Description of the task: Give the number of lines in the records below that contain the word "heading", and nothing more.

Recorded data
---*---
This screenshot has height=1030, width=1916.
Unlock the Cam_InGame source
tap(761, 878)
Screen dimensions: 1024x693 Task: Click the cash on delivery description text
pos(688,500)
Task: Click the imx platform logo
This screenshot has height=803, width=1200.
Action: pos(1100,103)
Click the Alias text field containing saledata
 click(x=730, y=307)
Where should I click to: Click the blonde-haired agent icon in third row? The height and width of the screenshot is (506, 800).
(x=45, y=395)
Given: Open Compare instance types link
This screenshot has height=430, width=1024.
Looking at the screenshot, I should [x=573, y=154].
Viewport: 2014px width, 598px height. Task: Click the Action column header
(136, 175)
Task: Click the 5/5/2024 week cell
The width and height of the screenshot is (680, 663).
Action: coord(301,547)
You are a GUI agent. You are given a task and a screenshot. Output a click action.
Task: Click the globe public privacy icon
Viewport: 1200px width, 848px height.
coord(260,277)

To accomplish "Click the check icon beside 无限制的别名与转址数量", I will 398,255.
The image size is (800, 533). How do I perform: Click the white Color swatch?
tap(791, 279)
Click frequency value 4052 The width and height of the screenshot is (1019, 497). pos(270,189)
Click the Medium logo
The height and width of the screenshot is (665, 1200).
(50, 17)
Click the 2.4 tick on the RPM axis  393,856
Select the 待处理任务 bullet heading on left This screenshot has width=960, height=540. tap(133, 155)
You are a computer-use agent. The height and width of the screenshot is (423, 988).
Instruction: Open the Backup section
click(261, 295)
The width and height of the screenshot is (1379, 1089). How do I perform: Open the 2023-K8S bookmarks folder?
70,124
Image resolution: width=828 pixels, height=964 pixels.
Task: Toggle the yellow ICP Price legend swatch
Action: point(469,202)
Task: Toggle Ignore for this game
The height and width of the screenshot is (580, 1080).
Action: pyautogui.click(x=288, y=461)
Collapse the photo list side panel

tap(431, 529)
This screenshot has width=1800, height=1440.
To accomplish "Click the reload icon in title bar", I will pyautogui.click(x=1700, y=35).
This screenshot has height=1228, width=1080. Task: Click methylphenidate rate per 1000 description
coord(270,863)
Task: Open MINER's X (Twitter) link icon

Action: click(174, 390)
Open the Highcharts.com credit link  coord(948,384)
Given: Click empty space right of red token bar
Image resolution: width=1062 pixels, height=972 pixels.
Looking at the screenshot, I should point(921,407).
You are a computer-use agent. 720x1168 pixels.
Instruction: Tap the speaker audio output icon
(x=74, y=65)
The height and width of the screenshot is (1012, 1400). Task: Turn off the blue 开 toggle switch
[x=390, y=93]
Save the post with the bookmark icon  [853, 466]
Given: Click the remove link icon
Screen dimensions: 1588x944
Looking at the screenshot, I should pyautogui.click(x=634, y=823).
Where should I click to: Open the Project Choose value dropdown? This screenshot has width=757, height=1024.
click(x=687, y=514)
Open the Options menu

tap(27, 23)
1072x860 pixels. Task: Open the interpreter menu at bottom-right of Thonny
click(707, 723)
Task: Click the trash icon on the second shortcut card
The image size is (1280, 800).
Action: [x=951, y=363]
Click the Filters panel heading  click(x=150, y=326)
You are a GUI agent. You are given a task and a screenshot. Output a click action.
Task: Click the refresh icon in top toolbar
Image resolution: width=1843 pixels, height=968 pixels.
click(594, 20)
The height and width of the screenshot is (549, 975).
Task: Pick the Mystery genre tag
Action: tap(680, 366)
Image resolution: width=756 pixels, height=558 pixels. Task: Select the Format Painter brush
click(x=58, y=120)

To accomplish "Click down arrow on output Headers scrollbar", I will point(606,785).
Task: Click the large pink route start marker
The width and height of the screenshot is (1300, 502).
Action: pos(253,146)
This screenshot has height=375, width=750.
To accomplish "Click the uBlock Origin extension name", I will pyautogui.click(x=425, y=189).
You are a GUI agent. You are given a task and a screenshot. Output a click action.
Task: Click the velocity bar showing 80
---*---
Exercise solution: 2